# [SOURCE TEXT]
+--

Embodiments of the carriers in which the third material for the lining of the receiving openings for the semiconductor wafers is also composed of a thermoset polyurethane elastomer are also particularly preferred. One exemplary embodiment in this respect is shown in FIG. 5(D). Here the coating 9 is led around the edge of the core 8 at the receiving opening 11 for the semiconductor wafer, such that it replaces the lining 10 (9=10).
Preferably, the layer thickness at the wall of the receiving opening 11 is chosen to be correspondingly thin (22), such that a sufficiently dimensionally stable guidance of the semiconductor wafer is ensured.
It is likewise preferred if the coating 9 is led around the edge of the core 8 at the cooling lubricant through openings 15 (20) (FIG. 5(E)). Leading the coating around the edges avoids sharp abutting edges. This reduces the requirements made of the material adhesion between layer and core, which has to be particularly good owing to the peel forces that occur.
Therefore, it is also particularly advantageous if the edges of the coating 9 are broken, that is to say e.g. rounded (21).

+--

# [EXCERPTED DATA]
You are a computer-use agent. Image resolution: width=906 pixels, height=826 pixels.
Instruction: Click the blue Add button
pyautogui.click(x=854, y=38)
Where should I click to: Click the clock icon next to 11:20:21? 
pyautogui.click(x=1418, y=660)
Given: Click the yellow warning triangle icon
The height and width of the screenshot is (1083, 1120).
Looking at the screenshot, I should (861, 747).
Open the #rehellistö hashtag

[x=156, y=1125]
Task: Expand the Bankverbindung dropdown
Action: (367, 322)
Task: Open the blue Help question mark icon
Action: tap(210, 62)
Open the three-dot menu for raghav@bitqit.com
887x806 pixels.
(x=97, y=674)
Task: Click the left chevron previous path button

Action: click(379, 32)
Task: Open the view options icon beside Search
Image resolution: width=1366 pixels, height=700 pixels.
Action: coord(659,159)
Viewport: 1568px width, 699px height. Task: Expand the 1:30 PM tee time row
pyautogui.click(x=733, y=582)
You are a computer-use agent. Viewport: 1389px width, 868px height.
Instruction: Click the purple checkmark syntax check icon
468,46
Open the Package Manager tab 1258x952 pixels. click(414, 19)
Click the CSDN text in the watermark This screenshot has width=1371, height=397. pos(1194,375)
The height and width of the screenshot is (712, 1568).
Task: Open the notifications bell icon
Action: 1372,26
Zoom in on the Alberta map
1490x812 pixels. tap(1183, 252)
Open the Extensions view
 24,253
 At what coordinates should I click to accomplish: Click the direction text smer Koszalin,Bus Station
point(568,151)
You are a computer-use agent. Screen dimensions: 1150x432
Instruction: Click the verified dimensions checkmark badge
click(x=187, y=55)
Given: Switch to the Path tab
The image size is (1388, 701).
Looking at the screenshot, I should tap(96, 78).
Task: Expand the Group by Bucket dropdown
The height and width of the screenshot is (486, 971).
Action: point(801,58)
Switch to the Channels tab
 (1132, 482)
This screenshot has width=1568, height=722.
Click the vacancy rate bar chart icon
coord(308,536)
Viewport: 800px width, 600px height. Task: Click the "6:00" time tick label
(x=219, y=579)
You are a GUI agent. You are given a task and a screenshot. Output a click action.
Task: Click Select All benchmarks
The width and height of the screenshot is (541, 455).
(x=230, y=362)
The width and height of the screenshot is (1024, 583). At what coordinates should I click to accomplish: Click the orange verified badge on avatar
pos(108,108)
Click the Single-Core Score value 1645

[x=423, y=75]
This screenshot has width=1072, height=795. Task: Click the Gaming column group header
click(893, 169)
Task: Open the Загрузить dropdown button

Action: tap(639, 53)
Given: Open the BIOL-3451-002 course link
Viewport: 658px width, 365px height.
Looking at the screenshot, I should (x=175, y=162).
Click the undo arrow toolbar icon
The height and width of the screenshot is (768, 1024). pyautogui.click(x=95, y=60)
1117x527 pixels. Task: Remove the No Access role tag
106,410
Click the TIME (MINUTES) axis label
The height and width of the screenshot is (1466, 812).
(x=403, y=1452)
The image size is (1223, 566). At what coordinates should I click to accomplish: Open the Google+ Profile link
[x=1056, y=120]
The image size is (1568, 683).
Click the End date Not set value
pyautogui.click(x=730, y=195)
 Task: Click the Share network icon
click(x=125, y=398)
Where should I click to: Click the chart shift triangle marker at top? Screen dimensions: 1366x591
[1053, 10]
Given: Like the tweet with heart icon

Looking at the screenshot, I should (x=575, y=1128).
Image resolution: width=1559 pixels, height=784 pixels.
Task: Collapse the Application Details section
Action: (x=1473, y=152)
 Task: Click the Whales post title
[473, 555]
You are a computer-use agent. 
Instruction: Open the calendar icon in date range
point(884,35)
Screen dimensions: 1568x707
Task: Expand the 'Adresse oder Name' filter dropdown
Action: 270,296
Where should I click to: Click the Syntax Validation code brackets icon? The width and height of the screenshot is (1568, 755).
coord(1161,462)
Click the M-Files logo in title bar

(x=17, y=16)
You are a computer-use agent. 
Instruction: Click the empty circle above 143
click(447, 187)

+--

# [AIM]
Continue the passage on coated carriers for semiconductor wafers, picking up after its final sentence, the one about rounded coating edges.

# [THE REPLY]
Furthermore, it is particularly preferred if the coating is made thicker at the locations at which it is subject to a higher degree of wear. These are primarily the outer regions of the carrier in the vicinity of the outer toothing, but also the edges at the cooling lubricant through openings 15 and the receiving openings 11 for the semiconductor wafers. The example of FIG. 5(F) shows a coating which is reinforced (22) both at the edge at the cooling lubricant through opening 15 and at the receiving opening 11 for the semiconductor wafer and which is additionally led around the edge of the receiving opening for the semiconductor wafer (9=10).
Finally, it is particularly preferred if the coating 9 embodied over the whole area or over part of the area of front side and rear side of the core 8 is connected to one another via openings 23 in the core, as illustrated in FIG. 5(G). These openings or “channels” 23 support the adhesion of the layer 9 by an additional positive locking. The coating 9 can then in particular also be embodied over part of the area in such a way that it is composed only of a plurality of individual “knobs” 9 having a small lateral extent, connected on the front/rear sides via holes 23. In this case, the holes 23 can have any desired cross sections, e.g. circular, angular, as “slots”, etc.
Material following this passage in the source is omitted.